- [Assigned task]
Please write out the part of the innovation text below that begins with the words "More than the" and ends with "ones they aren’t.".

- [Extract]
>>>
But this isn’t a zero-sum game. Just as developing countries have adopted and learned from what has come before, we can learn from them. We can bring their innovations home, and build on top of them.
“Adopting the innovations of others is beneficial — either from overseas or by simply emulating best practice of others here too,” says Glenn Withers, Professor of Economics at the Australian National University.
That’s not saying there aren’t advantages in getting ahead. Just think of the hundreds of millions the CSIRO has earned from the invention of Wifi.
“There are great first mover rewards from being the innovator ahead of the imitator. Think of the wealth of (Bill) Gates or (Mark) Zuckerberg. But also think of Frank Lowy (Westfield) and his innovative design of shopping centre systems here and globally, or Macquarie Bank’s development of Infrastructure Financing Partnership packages in Australia and across the world that allowed it to become the “millionaire factory,” says Withers.
“Or think of the Australian development of Medicare by social scientists Scotton and Deeble as a vehicle for better funding health care at half the cost and with better outcomes than, say, the American system.
“We want innovation on a broad front.”
More than the rent which can be extracted from creating something new and patenting it, Withers argues that if Australia can establish proficiency in a new field, we can build an industry around it. It’s an old economic idea called comparative advantage, the basis for much of the world’s trade. Countries export products and services they are good at producing and import the ones they aren’t.
This is what we’ve been doing for the past few decades with mining and agriculture.
“Australia has been able to partly create its prosperity through its natural advantages, in agriculture and mining for example,” says Withers.
<<<
- [Given information]
>>>
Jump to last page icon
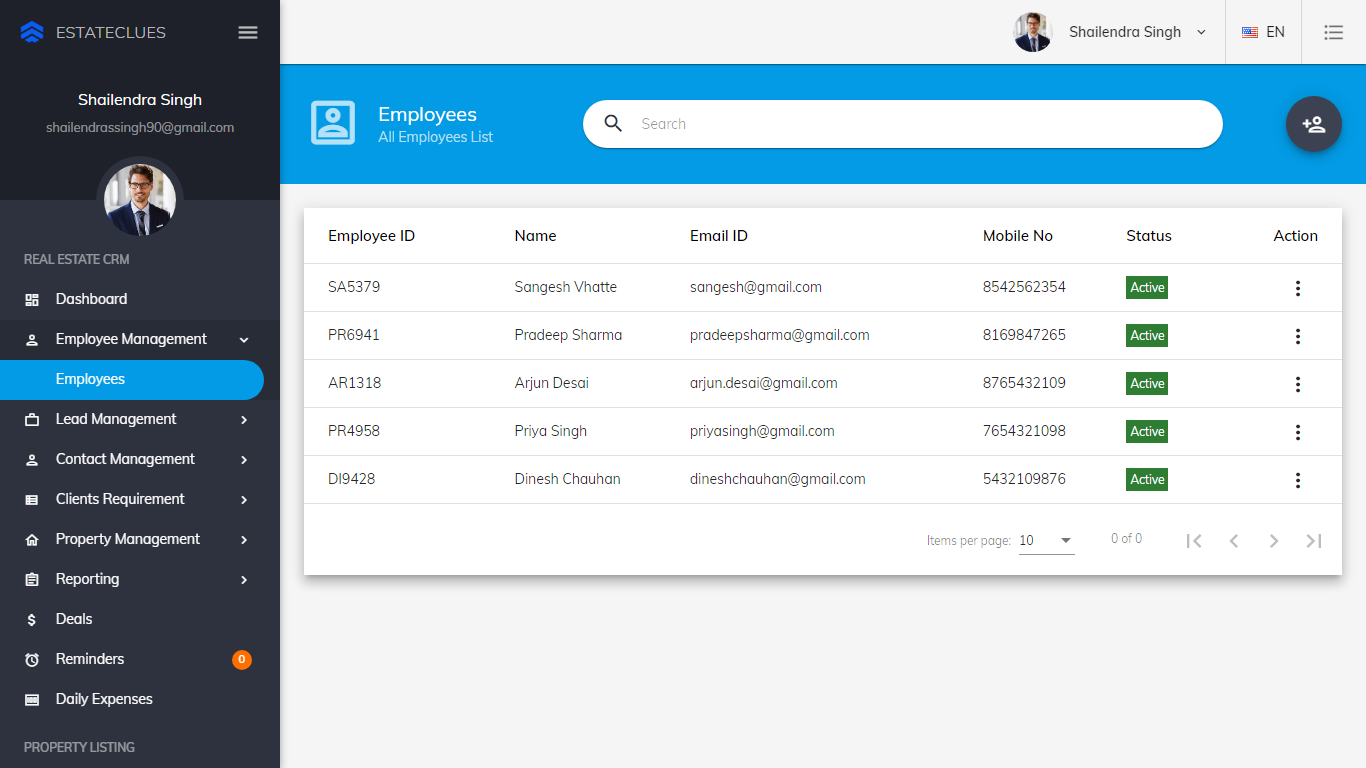click(x=1313, y=541)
<<<
- [Result of this exercise]
More than the rent which can be extracted from creating something new and patenting it, Withers argues that if Australia can establish proficiency in a new field, we can build an industry around it. It’s an old economic idea called comparative advantage, the basis for much of the world’s trade. Countries export products and services they are good at producing and import the ones they aren’t.